“Ik zend iedereen mijn hartelijke groeten. Moge de goede God hen zegenen en hun gezondheid schenken. Ik heb vier jaar gevangen gezeten, en nu ben ik bij een nieuwe groep”, schrijft ze in de brief, die gedateerd is op 3 februari 2021 en is geschreven in het Spaans, in haar eigen handschrift, in hoofdletters met blauwe balpen. De familie ontving de brief in mei. Zuster Gloria identificeert de terreurgroep die haar momenteel gegijzeld houdt als de GSIM (Groupe de soutien à l'Islam et aux Musulmans), de Groep ter ondersteuning van de Islam en de Moslims.

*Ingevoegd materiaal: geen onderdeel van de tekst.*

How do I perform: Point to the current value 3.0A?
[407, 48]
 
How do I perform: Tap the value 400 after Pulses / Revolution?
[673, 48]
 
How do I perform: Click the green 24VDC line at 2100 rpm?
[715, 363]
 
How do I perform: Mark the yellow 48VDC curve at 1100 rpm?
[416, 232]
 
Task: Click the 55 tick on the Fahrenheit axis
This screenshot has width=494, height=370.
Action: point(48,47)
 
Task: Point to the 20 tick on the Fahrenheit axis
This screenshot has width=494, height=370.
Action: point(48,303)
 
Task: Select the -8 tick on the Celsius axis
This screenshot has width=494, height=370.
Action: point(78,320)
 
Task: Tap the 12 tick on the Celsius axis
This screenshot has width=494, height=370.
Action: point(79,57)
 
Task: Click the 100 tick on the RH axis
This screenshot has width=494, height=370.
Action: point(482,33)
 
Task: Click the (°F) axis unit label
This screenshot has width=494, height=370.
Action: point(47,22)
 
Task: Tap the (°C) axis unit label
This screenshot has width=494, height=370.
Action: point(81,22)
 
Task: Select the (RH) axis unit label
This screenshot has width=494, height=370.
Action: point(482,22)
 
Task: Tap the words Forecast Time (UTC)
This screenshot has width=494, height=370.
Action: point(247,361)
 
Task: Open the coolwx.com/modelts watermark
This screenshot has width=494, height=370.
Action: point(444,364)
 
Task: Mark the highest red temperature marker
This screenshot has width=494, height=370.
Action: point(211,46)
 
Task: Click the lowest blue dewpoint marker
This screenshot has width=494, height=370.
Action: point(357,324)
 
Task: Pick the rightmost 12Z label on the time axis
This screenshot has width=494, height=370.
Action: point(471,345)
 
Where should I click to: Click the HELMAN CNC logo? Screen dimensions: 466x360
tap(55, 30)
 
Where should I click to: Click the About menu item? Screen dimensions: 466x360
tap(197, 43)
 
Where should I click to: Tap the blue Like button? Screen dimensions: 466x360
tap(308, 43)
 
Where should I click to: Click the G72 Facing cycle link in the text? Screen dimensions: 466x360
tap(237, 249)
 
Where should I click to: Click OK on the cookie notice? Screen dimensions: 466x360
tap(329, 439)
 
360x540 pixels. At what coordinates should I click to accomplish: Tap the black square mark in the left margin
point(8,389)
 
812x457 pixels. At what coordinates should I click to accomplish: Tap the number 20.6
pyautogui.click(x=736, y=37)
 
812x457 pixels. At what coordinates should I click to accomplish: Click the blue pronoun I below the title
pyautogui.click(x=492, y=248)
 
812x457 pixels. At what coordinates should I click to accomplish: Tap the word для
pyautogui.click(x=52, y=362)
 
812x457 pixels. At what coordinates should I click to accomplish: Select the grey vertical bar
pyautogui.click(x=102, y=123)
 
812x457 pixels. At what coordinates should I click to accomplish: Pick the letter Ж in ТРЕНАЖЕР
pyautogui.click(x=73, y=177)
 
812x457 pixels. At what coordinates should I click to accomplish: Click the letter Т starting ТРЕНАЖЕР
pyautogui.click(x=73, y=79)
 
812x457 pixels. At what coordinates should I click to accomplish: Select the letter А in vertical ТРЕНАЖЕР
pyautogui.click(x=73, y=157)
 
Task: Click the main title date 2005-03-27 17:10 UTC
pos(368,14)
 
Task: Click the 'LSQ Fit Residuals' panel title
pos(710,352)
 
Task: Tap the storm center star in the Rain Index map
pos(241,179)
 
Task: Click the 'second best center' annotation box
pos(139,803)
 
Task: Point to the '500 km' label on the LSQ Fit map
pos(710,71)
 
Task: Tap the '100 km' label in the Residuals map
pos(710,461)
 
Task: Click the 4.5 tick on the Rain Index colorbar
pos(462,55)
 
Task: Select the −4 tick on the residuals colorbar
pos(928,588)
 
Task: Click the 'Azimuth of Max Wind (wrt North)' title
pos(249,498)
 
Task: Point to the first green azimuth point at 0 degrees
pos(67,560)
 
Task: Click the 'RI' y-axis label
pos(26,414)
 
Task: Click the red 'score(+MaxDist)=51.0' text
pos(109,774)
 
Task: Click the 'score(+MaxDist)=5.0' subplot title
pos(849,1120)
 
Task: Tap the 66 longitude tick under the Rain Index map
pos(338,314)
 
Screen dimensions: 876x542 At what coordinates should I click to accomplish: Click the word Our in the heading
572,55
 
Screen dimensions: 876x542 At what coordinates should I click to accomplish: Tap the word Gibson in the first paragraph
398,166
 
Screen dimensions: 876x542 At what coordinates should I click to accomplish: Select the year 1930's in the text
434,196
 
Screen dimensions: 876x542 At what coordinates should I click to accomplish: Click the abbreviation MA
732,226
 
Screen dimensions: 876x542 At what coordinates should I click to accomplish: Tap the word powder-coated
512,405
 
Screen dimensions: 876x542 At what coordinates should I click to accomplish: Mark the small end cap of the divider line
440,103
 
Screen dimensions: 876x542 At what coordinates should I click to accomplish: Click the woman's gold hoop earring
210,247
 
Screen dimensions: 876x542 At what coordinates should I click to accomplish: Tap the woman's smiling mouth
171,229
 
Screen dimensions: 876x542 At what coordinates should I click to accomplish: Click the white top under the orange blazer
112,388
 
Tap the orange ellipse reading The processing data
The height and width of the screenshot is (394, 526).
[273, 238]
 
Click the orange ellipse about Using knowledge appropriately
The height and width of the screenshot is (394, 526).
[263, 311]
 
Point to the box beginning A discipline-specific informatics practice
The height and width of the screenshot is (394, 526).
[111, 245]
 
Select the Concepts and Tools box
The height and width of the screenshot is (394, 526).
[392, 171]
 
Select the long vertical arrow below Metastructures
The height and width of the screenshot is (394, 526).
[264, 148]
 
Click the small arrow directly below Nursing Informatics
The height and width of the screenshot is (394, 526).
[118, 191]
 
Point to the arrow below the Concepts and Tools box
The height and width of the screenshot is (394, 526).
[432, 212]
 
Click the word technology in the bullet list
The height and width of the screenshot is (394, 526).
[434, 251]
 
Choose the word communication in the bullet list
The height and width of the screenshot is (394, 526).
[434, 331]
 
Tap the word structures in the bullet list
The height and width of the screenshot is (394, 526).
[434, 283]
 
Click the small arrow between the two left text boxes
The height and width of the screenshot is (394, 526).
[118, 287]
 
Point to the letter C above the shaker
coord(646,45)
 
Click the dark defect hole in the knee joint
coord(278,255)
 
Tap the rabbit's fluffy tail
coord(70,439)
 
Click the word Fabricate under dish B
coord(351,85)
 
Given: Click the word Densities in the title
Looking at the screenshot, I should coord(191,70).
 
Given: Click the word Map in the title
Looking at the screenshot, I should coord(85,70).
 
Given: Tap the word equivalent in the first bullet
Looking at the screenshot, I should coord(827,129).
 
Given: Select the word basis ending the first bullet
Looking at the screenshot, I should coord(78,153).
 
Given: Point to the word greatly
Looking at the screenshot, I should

Volgens experts gaat het om een groep die deel uitmaakt van een jihadistische alliantie in de Sahel en banden heeft met Al Qaeda. In haar brief vraagt zuster Gloria iedereen om gebed, zodat zij haar lang verlangde vrijheid mag krijgen. “Mogen zij allen veel voor mij bidden. Moge God hen allen zegenen. Ik heb goede hoop dat God mij zal helpen mijn vrijheid te herwinnen. Je liefhebbende zuster, Gloria.”
Dood moeder
Het briefje is gericht aan haar broer, Edgar Narváez, een onderwijzer in de stad Pasto, in Colombia, waar ze geboren is. In gesprek met Kerk in Nood vanuit Colombia, herinnert haar broer zich dat hij in zijn eerste brief aan zijn zus had meegedeeld dat hun moeder, Rosita Argoti de Narváez, op 87-jarige leeftijd in september 2020 was overleden. “Ze was niet in staat om het verdriet en de wanhoop nog langer te verdragen.” Zijn zus had maanden later geantwoord. “Ze stuurde de groeten aan de familie, zei dat ze in goede gezondheid verkeerde, en vroeg om een oproep te doen aan de autoriteiten hier in Colombia om maatregelen te nemen om haar vrij te laten en terug te laten keren naar Colombia.”
Leven in gevangenschap
Over de gezondheidstoestand van zijn zus, gebaseerd op de meest recente informatie die hij via het Rode Kruis had kunnen verkrijgen, vertelde Edgar Narváez dat het goed gaat met zijn zus. Wel had de vrijlating in oktober vorig jaar van haar mede-gijzelaar, de Franse arts Sophie Petronin, met wie zij haar gevangenschap had gedeeld, haar zeer had beïnvloed. “Hun scheiding heeft mijn zus psychisch en geestelijk zwaar getroffen, omdat zij vier jaar vriendschap met elkaar hadden gedeeld. Ze konden het goed met elkaar vinden en waren zeer goede vriendinnen”, vertelde hij Kerk in Nood.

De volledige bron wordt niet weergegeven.